>>

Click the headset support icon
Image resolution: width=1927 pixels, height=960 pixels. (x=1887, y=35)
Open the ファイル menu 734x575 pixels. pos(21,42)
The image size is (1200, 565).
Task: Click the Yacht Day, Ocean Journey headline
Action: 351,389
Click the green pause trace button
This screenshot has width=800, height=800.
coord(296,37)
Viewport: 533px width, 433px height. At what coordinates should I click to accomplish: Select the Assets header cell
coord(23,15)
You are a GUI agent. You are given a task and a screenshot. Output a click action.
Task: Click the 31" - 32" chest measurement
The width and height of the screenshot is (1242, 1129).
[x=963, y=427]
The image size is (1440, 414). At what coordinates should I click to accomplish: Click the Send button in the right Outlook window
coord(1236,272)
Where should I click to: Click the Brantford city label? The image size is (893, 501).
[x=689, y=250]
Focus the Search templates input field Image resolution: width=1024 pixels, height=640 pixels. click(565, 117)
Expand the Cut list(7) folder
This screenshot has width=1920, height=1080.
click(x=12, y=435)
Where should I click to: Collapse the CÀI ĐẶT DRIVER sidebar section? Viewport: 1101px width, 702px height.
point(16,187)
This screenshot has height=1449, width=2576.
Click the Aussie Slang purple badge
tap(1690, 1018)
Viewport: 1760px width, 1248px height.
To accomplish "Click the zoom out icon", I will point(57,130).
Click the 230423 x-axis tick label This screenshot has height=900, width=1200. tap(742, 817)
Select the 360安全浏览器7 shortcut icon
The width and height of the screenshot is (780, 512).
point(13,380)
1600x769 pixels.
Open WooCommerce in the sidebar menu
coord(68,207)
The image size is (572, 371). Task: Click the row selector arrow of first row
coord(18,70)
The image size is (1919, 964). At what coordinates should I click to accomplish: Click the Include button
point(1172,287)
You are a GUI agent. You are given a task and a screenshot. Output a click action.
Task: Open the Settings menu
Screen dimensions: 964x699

<<

*Task goal:* Copy the items above again word for word, starting at the line that contains "1600x769 pixels." and continuing through the last line of the items.

*The answer:*
1600x769 pixels.
Open WooCommerce in the sidebar menu
coord(68,207)
The image size is (572, 371). Task: Click the row selector arrow of first row
coord(18,70)
The image size is (1919, 964). At what coordinates should I click to accomplish: Click the Include button
point(1172,287)
You are a GUI agent. You are given a task and a screenshot. Output a click action.
Task: Open the Settings menu
Screen dimensions: 964x699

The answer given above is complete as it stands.